Detection of Mutations
Another embodiment provides a method for detecting a variant of a first nucleic acid. A variant of a polymer generally has a different sequence than the corresponding polymer, typically a difference of less than 5 monomers, more typically a difference of 1 monomer. A variant of a nucleic acid includes, but is not limited to, single nucleotide polymorphisms, deletions, substitutions, inversions, and transpositions. In operation, a sample comprising a target nucleic acid is amplified, for example using PCR or RT-PCR. Primers and nucleotide mixtures are selected to produce primer extension products such that the length of the primer extension products of a target nucleic acid and a variant of the target nucleic acid differ by at least one nucleotide. For example, if a target nucleic acid has a first nucleotide in a first position, and a variant of the target nucleotide has a second nucleotide in the first position, primers can be selected that bind immediately 3′ of the first position of either the variant or the target nucleotide. A nucleotide mixture for primer extension can be formulated to contain a ddNTP or other chain terminating nucleotide complementary to the second nucleotide in the first position of the variant. Accordingly, if the sample contains the variant, the primer will be extended by one nucleotide, namely the ddNTP. If the sample contains the target nucleotide, it will be extended by at least two nucleotides because the ddNTP in the nucleotide reaction mixture will not be incorporated into the first nucleotide added to the primer extension product. Thus, a variant and target nucleic acid can be distinguished based on size. It will be appreciated that at least one of the nucleotides can be labeled with a detectable label, for example, a fluorophore, or a conductivity modulating agent including, but not limited to, metal particles less than about 100 nm in diameter.

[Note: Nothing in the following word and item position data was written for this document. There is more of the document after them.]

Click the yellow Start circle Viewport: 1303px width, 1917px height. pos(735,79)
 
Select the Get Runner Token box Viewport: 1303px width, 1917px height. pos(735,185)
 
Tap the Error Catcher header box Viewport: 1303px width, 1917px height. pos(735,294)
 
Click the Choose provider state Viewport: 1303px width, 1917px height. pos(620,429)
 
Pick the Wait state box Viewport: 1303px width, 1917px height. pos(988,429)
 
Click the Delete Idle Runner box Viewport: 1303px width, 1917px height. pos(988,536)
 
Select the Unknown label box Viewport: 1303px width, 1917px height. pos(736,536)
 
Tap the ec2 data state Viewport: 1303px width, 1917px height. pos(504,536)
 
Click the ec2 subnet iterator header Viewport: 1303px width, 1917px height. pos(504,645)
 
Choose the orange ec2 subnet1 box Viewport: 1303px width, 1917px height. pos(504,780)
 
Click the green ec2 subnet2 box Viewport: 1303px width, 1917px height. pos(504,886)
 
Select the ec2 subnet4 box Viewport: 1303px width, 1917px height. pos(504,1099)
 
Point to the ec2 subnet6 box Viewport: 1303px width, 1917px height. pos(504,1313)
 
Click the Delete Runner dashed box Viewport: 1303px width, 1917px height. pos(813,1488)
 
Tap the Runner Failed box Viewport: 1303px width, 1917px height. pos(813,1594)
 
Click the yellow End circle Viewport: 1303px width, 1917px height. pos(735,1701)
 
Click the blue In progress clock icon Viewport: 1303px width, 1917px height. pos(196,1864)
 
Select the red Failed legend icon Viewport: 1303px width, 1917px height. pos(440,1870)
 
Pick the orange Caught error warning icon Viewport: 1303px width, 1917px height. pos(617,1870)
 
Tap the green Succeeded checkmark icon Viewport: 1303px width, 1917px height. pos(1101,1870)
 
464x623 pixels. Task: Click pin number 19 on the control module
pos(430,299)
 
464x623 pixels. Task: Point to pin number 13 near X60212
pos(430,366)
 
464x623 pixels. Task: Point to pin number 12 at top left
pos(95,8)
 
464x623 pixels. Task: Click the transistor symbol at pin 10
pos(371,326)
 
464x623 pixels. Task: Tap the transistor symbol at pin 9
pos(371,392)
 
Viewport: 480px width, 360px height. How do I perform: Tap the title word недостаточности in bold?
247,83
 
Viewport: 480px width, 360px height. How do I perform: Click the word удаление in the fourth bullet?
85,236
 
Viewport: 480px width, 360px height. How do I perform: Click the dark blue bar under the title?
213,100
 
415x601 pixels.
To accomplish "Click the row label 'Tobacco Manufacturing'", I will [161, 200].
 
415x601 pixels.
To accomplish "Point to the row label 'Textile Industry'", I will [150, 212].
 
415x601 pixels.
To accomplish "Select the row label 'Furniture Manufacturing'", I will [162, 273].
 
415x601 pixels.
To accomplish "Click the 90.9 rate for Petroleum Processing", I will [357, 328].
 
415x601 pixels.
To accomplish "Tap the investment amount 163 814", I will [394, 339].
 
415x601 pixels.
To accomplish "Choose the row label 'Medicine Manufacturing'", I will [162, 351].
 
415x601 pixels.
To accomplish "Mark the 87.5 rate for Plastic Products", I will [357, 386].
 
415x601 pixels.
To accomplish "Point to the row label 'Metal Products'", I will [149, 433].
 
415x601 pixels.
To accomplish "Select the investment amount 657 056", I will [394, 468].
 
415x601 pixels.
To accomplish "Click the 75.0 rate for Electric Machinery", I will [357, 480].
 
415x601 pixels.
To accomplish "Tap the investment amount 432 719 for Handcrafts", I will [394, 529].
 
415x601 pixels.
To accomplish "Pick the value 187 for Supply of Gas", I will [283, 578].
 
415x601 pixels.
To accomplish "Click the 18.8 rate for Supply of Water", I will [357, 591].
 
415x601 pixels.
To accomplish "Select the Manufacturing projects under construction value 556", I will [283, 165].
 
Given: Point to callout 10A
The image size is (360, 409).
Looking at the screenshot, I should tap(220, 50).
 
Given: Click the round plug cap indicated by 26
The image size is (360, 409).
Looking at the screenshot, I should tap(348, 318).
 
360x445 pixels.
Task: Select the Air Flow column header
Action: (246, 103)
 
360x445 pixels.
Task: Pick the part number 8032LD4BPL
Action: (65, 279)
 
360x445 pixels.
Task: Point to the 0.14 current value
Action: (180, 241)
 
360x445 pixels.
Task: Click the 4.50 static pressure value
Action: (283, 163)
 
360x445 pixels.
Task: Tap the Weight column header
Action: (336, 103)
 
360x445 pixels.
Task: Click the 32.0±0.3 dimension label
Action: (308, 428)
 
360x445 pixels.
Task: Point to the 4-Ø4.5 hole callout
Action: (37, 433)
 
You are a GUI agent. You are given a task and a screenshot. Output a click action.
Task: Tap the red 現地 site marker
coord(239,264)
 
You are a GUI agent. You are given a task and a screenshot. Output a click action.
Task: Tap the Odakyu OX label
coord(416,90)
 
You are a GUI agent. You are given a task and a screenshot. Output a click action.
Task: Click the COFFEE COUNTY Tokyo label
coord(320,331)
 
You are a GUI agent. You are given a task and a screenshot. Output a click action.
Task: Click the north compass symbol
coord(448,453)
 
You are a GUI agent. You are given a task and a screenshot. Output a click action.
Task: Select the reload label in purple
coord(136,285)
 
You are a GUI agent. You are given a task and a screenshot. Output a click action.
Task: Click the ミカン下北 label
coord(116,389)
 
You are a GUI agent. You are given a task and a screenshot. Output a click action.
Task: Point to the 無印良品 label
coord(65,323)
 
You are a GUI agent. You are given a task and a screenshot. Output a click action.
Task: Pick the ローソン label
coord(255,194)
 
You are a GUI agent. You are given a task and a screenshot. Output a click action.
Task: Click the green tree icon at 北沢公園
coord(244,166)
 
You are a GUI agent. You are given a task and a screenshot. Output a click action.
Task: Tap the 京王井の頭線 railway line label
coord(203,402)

Once the primer extension reaction has been performed, the sample is delivered to the electrophoretic device 280. As the polynucleotide translocates through or passes sufficiently close to the nanopore 300, measurements (e.g., ionic flow measurements, including measuring duration or amplitude of ionic flow blockage, and tunneling current measurements) can be taken by the nanopore detection system 140 as each of the nucleotide monomers of the polynucleotide passes through or sufficiently close to the nanopore 300. The measurements can be used to identify the sequence and/or length of the polynucleotide. Nanopore 300 can be dimensioned so that only a single stranded polynucleotide can translocate through the nanopore 300 at a time or so that a double or single stranded polynucletide can translocate through the nanopore 300.
It should be emphasized that many variations and modifications may be made to the above-described embodiments. All such modifications and variations are intended to be included herein within the scope of this disclosure and protected by the following claims.